─── Listed records
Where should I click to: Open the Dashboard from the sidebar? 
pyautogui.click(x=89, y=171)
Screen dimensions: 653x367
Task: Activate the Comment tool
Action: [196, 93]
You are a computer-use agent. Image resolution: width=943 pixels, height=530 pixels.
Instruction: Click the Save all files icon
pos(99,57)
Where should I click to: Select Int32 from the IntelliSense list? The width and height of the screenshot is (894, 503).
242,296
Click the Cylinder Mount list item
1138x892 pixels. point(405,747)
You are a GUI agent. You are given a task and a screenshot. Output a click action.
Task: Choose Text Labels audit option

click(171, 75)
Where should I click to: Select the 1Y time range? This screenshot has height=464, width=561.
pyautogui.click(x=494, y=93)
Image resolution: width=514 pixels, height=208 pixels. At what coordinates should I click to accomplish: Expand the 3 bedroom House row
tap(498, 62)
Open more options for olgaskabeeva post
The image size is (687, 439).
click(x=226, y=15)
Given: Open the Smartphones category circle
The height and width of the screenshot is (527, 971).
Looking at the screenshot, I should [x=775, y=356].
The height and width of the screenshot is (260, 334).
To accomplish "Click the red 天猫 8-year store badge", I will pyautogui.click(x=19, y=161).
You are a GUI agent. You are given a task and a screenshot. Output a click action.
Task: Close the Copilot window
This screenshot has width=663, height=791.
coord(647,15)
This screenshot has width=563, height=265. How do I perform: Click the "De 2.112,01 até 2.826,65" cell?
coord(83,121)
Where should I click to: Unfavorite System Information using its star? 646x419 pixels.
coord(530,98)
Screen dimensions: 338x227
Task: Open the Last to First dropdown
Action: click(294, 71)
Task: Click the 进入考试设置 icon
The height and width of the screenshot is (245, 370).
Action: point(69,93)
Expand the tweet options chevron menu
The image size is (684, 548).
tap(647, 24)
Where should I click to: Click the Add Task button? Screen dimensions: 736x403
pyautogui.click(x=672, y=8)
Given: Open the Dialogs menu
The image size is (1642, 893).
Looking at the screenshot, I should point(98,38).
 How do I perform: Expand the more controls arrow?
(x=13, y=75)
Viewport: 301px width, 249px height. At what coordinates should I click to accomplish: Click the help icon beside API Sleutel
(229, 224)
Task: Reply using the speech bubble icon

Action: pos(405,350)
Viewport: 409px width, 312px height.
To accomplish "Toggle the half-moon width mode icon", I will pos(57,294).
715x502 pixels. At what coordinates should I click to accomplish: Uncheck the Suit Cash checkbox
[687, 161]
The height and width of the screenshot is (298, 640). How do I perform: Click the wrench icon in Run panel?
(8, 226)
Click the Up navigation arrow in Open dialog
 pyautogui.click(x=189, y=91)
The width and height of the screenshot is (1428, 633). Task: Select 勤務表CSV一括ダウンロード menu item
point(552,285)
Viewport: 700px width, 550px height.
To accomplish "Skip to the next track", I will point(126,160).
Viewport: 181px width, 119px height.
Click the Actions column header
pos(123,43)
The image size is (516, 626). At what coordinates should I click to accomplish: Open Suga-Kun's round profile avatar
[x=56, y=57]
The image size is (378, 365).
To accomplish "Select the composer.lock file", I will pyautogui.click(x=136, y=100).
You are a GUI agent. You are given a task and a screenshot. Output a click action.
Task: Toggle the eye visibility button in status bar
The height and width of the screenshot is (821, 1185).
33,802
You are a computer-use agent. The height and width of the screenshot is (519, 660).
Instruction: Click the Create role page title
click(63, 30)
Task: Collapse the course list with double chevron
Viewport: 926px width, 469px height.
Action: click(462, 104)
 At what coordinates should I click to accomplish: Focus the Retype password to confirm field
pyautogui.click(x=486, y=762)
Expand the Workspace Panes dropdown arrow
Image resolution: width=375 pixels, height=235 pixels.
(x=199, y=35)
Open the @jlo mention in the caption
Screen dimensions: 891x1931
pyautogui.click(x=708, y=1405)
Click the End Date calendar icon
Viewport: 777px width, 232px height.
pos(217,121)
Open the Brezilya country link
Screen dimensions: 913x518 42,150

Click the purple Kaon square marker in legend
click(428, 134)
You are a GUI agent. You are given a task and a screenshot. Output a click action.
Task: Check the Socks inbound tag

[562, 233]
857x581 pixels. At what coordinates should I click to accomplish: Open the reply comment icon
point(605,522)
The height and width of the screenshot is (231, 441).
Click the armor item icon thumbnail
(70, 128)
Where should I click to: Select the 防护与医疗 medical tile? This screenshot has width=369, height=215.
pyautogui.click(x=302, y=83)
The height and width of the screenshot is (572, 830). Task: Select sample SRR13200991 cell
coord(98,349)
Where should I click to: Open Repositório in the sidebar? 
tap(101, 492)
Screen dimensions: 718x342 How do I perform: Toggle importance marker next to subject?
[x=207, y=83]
──────
◆ Exercise prompt ◆
In the records above, find each line that mentions the word "will", and copy it.

◆ Output of the task ◆
To accomplish "Click the red 天猫 8-year store badge", I will pyautogui.click(x=19, y=161).
To accomplish "Toggle the half-moon width mode icon", I will pos(57,294).
To accomplish "Skip to the next track", I will point(126,160).
To accomplish "Select the composer.lock file", I will pyautogui.click(x=136, y=100).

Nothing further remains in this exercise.